The Welsh Government expects local authorities to endeavour to manage surplus school places within a tolerance of 10% overall across all schools, accepting that figures at individual schools will vary as a consequence of a number of factors. The School Organisation Code notes that “some spare places are necessary to enable schools to cope with fluctuations in numbers of pupils”. The Welsh Government regards a single school as having excess surplus places if it has more that 25% of its places empty. Neither Ysgol y Ffwrnes nor Ysgol Brynsierfel fall into this category.

 

This Council’s school organisation proposals routinely consider future housing developments and the demand that these can produce for school places. The objective of the Council’s proposals for the Llangennech schools is that local children attend Llangennech school in future. The Council does not intend that any local child should seek a school place outside Llangennech, other than in the infrequent incidence of a specific additional learning need in which case the Council will work with parents to identify the most appropriate arrangement. It is for this reason that no reference is made in the Consultation document to potential housing development in Hendy or any other school area.

 

The County Council will continue to monitor demand for places at Hendy School, in particular with regard to new housing developments being built in the locality and will respond as appropriate. The Council’s Modernising Education Programme includes provision for investment at Hendy school in the medium term to expand and modernise the school’s premises and facilities and it should be possible to align this investment with a need to increase capacity, should that need arise.

 

The City and County of Swansea’s Local Development Plan (LDP) draft deposit is due to be published for consultation in the summer of 2016. This draft plan includes a significant allocation of over 700 residential units in Pontarddulais. Discussions with officers at the City and County of Swansea confirm that they are planning to develop schools within the community of Pontarddulais to meet all need arising from their LDP in due course, as required by the development timeline.

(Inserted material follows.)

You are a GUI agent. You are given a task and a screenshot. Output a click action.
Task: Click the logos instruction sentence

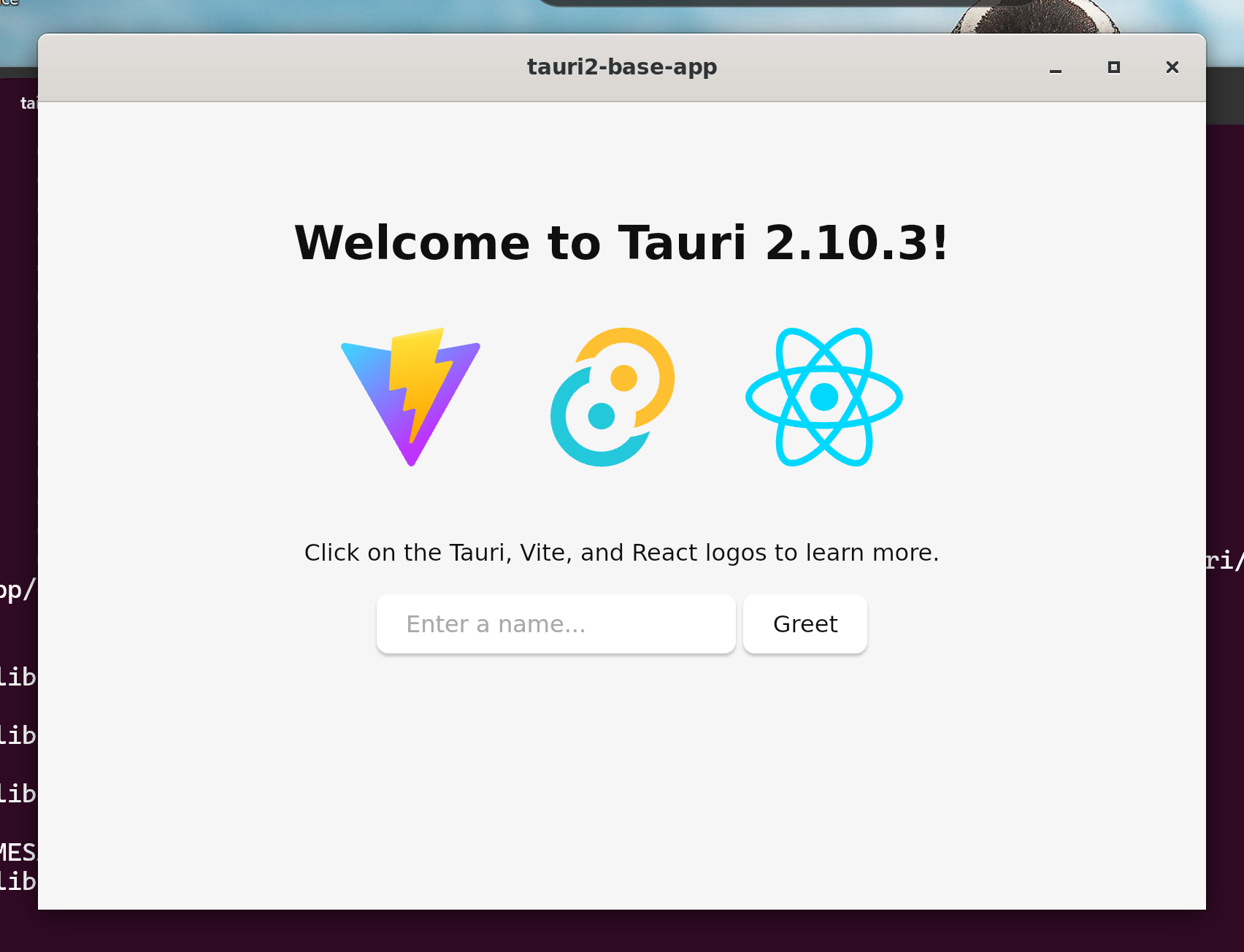[621, 553]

This is a matter for Swansea local authority to resolve.”

 

Mr Hatto asked the following supplementary question:-

 

“If the parents of children currently in the school’s English stream decide that siblings need to be taught through the medium of English then they would need to be taken to a different school, possibly out of county.  Any parent concerned could not be in two places at once.  They would have to withdraw the elder child or children from Llangennech Community School so that the school run is viable.  Would the county then be liable for travel arrangements to the new school?”

 

Response by Councillor G.O. Jones, Executive Board Member for Education & Children:-

 

“That would a parental choice so we would not be liable for transport to the new school.”